» **Click-target data**:
<<<<
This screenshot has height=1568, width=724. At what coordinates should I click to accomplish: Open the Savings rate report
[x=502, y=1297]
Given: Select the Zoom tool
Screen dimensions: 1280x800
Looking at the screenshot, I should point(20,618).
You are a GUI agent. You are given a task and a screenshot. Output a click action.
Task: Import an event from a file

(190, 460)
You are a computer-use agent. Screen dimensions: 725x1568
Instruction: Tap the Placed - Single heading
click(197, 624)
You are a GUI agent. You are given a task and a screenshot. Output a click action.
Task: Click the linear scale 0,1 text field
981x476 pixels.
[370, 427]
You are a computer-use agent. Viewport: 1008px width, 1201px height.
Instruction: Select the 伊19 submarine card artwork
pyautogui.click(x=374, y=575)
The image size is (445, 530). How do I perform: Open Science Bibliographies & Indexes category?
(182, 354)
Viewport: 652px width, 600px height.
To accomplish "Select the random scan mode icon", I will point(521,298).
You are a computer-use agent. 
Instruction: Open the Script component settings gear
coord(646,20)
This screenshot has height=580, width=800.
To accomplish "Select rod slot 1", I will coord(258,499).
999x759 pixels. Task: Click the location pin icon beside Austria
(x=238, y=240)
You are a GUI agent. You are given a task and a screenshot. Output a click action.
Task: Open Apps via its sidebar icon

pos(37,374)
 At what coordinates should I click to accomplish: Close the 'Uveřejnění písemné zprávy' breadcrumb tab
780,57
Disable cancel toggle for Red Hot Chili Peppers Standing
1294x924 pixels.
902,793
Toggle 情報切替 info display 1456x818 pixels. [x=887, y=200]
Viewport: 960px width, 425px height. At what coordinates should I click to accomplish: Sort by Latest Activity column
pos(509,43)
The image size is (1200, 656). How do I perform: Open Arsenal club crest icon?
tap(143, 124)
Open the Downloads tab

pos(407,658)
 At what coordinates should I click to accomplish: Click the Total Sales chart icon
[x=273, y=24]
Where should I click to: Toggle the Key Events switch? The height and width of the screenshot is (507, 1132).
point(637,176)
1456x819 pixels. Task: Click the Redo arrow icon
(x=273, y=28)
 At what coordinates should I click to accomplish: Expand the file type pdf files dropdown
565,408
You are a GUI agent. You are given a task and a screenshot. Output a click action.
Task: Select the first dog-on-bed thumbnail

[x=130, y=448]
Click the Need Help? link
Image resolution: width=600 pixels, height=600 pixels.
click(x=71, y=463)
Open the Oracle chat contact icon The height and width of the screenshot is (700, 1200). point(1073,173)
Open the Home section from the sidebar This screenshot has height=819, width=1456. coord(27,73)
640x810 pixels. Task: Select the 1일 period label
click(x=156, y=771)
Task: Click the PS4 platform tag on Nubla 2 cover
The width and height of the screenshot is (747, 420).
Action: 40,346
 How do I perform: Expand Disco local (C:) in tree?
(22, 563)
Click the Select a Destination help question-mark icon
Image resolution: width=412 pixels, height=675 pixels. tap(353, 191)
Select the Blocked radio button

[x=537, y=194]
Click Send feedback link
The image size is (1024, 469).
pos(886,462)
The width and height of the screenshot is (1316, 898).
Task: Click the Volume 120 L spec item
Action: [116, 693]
>>>>
» **WORK INSTRUCTIONS**:
Which lines of the material contain the string "width"? Return each of those lines in full.

» **SOLUTION FOR THIS TASK**:
This screenshot has height=1568, width=724. At what coordinates should I click to accomplish: Open the Savings rate report
You are a computer-use agent. Viewport: 1008px width, 1201px height.
Viewport: 652px width, 600px height.
This screenshot has height=580, width=800.
Viewport: 960px width, 425px height. At what coordinates should I click to accomplish: Sort by Latest Activity column
Where should I click to: Toggle the Key Events switch? The height and width of the screenshot is (507, 1132).
Image resolution: width=600 pixels, height=600 pixels.
Open the Oracle chat contact icon The height and width of the screenshot is (700, 1200). point(1073,173)
Open the Home section from the sidebar This screenshot has height=819, width=1456. coord(27,73)
The width and height of the screenshot is (747, 420).
Image resolution: width=412 pixels, height=675 pixels. tap(353, 191)
The width and height of the screenshot is (1316, 898).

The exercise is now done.